What is expected:
From the line holding "Image resolution: width=1200" to the final line of the entries, set down each line exactly, including both, and nothing more.

Given data:
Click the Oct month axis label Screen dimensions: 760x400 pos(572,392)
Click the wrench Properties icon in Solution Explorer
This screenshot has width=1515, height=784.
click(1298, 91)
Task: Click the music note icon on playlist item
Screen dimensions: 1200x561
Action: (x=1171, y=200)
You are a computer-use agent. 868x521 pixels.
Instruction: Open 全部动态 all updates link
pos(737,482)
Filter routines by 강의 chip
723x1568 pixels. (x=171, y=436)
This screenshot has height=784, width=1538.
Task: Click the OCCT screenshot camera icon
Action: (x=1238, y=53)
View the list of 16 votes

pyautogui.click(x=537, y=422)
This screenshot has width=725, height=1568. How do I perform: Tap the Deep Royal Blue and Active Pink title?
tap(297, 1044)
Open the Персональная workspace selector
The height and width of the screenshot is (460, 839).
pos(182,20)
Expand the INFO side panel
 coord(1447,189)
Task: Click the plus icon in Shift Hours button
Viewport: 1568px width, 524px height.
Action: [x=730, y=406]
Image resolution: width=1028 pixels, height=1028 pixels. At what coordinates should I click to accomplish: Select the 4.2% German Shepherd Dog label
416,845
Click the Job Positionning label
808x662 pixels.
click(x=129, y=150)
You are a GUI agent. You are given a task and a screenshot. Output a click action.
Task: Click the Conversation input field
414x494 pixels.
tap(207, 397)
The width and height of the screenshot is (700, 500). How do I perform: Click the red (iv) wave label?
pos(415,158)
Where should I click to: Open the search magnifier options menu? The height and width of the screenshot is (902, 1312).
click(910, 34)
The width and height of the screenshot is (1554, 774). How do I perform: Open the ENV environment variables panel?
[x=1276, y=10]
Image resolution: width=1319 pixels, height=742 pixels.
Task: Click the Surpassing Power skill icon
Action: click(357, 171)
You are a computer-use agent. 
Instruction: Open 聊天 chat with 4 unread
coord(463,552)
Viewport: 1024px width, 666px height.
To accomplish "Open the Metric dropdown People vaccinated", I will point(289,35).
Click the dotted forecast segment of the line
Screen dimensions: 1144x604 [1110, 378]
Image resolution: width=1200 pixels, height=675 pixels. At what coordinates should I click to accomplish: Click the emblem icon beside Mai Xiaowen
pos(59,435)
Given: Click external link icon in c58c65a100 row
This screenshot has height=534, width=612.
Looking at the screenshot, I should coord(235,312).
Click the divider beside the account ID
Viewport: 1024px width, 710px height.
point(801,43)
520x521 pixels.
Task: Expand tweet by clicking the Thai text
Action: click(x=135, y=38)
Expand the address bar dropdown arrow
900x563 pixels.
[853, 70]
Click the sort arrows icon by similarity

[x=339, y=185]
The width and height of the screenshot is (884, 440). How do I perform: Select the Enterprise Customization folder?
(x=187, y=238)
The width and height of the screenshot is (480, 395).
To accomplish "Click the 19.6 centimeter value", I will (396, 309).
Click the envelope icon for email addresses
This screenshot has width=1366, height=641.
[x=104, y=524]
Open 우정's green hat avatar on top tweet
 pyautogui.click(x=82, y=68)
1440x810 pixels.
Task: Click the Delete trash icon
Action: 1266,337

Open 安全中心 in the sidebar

Answer for the task:
Image resolution: width=1200 pixels, height=675 pixels. At what coordinates should I click to accomplish: Click the emblem icon beside Mai Xiaowen
pos(59,435)
Given: Click external link icon in c58c65a100 row
This screenshot has height=534, width=612.
Looking at the screenshot, I should coord(235,312).
Click the divider beside the account ID
Viewport: 1024px width, 710px height.
point(801,43)
520x521 pixels.
Task: Expand tweet by clicking the Thai text
Action: click(x=135, y=38)
Expand the address bar dropdown arrow
900x563 pixels.
[853, 70]
Click the sort arrows icon by similarity

[x=339, y=185]
The width and height of the screenshot is (884, 440). How do I perform: Select the Enterprise Customization folder?
(x=187, y=238)
The width and height of the screenshot is (480, 395).
To accomplish "Click the 19.6 centimeter value", I will (396, 309).
Click the envelope icon for email addresses
This screenshot has width=1366, height=641.
[x=104, y=524]
Open 우정's green hat avatar on top tweet
 pyautogui.click(x=82, y=68)
1440x810 pixels.
Task: Click the Delete trash icon
Action: 1266,337

Open 安全中心 in the sidebar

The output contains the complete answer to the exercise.